Breast Implants: Part 1, Getting Ready
When you’re having a mastectomy, one of the decisions you’ll be asked to make is whether or not you want reconstruction. Many women choose reconstruction, rather than an external prosthesis (or nothing at all). And, for a variety of reasons, most women choose implant surgery – rather than the more complicated autologous (body tissue) reconstruction.
Once you decide to have reconstruction with implants, be prepared to make some decisions: there are two types of implants, and two ways of going about the process.
Implants: Saline vs. Silicone
Despite scares about safety (and a 14-year FDA ban of silicone implants, ending in 2006), there’s been no reliable research showing that implants – silicone, or saline – cause immune system disease, or significantly increase cancer risk.
One recent study found that there’s a very slight risk of anaplastic large cell lymphoma, an extremely rare cancer that attacks lymph nodes and skin, in women with implants – either saline, or silicone. But the number of cases have been so few, researchers are unable to establish with certainty that implants are the cause. Data will continue to be gathered; and women with implants are urged to contact their doctor if they experience pain or feel a lump around their implant.
So, which implant is best for you – saline, or silicone?
The advantage of a saline implant is that it’s completely natural. If you’re at all worried about having a “foreign substance” (silicone) in your body – for instance, if you have an autoimmune condition – saline might be your better choice.
In addition, a saline implant is more easily adjustable; it can be filled a bit or drained a bit to change the size/shape of your breast. With silicone, once the implant is inserted, its size can’t be changed without removal/replacement surgery.
The advantage of silicone implants over saline is that they’re softer, hang more naturally, and assume a more natural shape than saline.
The newest type of silicone implant, made of form-stable cohesive gel (a.k.a. “gummy bear implants”) gained FDA approval in 2013. Made of a thicker, more solid silicone gel (thus the “gummy bear” comparison), these implants won’t leak if ruptured. They also hold their shape better over time, and are less likely to sag, ripple, or shrink.

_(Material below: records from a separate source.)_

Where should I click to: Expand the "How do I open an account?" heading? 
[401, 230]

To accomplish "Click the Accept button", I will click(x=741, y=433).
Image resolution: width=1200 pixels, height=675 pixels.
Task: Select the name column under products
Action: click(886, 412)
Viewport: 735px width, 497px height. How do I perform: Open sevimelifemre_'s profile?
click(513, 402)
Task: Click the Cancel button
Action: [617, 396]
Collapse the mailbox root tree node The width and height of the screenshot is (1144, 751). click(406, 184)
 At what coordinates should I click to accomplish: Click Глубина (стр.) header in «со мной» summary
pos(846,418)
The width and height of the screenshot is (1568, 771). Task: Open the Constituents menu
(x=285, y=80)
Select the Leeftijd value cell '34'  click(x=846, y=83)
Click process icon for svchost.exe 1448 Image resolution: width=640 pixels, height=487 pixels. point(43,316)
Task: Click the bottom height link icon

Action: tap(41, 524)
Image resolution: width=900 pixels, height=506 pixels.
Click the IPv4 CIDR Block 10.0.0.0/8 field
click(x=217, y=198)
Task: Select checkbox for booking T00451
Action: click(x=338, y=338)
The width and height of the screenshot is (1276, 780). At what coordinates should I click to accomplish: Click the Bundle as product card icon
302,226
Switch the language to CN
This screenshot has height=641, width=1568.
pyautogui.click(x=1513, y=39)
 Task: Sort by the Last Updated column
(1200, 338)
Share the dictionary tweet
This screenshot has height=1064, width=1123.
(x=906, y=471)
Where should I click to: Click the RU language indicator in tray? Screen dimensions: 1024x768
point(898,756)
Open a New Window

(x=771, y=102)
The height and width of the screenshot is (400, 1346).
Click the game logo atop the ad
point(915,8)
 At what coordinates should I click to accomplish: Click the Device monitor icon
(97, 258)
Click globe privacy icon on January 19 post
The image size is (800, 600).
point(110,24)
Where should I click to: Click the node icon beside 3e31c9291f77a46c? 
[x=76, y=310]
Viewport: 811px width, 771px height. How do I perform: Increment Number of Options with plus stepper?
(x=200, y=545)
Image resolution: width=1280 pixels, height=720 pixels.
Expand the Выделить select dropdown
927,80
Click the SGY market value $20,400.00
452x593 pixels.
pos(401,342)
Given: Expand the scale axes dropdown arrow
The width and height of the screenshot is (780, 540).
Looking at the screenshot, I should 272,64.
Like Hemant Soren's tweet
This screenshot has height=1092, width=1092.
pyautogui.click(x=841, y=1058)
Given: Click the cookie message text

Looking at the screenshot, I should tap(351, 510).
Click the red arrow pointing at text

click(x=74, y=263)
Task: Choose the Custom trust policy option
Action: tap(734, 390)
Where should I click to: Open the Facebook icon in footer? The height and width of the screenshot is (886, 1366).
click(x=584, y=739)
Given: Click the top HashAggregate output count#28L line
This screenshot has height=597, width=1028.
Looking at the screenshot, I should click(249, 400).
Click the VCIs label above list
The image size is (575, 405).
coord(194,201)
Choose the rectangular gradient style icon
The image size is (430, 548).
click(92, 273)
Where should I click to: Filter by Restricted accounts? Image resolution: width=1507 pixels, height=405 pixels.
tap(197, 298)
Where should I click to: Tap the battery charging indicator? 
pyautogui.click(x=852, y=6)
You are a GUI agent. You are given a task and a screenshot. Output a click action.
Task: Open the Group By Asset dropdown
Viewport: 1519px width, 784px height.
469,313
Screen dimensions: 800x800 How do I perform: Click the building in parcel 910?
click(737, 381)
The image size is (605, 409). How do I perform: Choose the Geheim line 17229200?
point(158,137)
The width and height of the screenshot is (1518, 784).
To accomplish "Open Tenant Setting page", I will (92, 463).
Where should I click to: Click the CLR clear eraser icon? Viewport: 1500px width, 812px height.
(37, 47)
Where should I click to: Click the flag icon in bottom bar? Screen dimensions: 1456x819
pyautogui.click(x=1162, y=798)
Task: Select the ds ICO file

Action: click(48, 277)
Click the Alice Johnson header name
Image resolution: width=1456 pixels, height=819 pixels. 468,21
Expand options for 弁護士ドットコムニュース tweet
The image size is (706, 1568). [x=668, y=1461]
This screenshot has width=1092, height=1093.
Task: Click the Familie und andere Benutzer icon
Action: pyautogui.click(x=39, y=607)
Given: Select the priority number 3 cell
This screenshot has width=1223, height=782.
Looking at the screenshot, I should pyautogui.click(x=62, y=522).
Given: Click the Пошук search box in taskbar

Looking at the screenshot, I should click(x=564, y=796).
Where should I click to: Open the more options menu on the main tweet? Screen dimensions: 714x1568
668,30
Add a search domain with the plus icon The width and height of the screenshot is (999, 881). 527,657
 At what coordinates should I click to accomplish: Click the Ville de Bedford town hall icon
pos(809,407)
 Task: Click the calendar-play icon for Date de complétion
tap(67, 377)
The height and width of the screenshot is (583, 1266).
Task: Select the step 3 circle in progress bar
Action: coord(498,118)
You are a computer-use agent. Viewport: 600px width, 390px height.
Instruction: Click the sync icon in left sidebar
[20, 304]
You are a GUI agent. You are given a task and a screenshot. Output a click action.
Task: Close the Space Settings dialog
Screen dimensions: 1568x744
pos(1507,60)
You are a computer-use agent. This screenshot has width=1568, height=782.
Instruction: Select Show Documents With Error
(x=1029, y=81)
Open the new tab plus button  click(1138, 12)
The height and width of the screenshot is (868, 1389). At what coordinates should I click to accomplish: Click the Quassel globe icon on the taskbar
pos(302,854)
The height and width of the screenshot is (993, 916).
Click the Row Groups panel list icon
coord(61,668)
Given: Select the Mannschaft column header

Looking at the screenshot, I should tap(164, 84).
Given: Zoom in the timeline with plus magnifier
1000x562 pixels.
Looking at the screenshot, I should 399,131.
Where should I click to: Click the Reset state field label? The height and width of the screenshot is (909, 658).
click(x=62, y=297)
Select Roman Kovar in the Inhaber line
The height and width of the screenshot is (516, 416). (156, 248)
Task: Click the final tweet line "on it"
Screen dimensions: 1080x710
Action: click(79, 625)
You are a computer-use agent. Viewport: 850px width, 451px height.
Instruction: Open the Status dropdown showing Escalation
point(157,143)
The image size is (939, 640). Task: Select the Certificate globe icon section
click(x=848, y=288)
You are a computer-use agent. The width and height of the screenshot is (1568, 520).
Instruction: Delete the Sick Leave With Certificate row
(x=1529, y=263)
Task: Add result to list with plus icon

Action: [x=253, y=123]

Surgery: direct vs. expander
There are two basic paths to reconstruction surgery:
•Direct to implant, which places the implant directly into the space left by your mastectomy; or
•Tissue expander, which places an expander behind your chest wall, which is filled over the course of several months to desired size; the expander is then removed and the implant put in place.
Direct to implant (or “one-step”) surgery is a new procedure that bypasses the traditional use of expanders to create a pocket for the implant. Instead, the surgeon uses artificial skin (common names are AlloDerm® or Strattice™) to create the pocket.
This procedure is appropriate for women who haven’t had radiation; and are of a reasonable breast/body size. Women with a body mass index over 30 aren’t candidates for this surgery. In addition, women choosing this surgery should understand that they may need further surgery to improve the cosmetic result.
Right now, there aren’t as many plastic surgeons able to perform this surgery as there are those qualified to perform the more traditional implant surgery; so you may not be able to find one near enough to your home to make the procedure worthwhile.
The tissue expander, a temporary device, is a flexible sac partially filled with saline solution and positioned under the chest muscle at the time of mastectomy. Once the mastectomy incisions have healed, the expander is gradually filled, over the course of several months, with saline solution, stretching the patient’s skin to provide space for the final implant to rest comfortably. This process may take up to 6 months, depending on how much the patient’s skin needs to be stretched to accommodate the size implant she’ll receive.
As with direct to implant surgery, this procedure isn’t recommended for women who’ve had radiation in the past; or those with a BMI greater than 30. In addition, it’s not a good choice for women with advanced cancer.
One more thing you’ll want to examine, before you start the process, is insurance coverage for reconstruction. While federal law is clear on insurance coverage of breast reconstruction after a mastectomy, it won’t hurt to check with your particular insurance company, just to be sure.
The federal Women’s Health and Cancer Rights Act of 1998 states “Under WHCRA, group health plans, insurance companies and health maintenance organizations (HMOs) offering mastectomy coverage must also provide coverage for reconstructive surgery in a manner determined in consultation with the attending physician and the patient. Coverage includes reconstruction of the breast on which the mastectomy was performed, surgery and reconstruction of the other breast to produce a symmetrical appearance, and prostheses and treatment of physical complications at all stages of the mastectomy, including lymphedemas.”
Note that this law doesn’t apply to Medicare or Medicaid. While implant surgery may be covered by these federal programs, it’s not a given. So, whatever your insurance program – verify coverage before you start.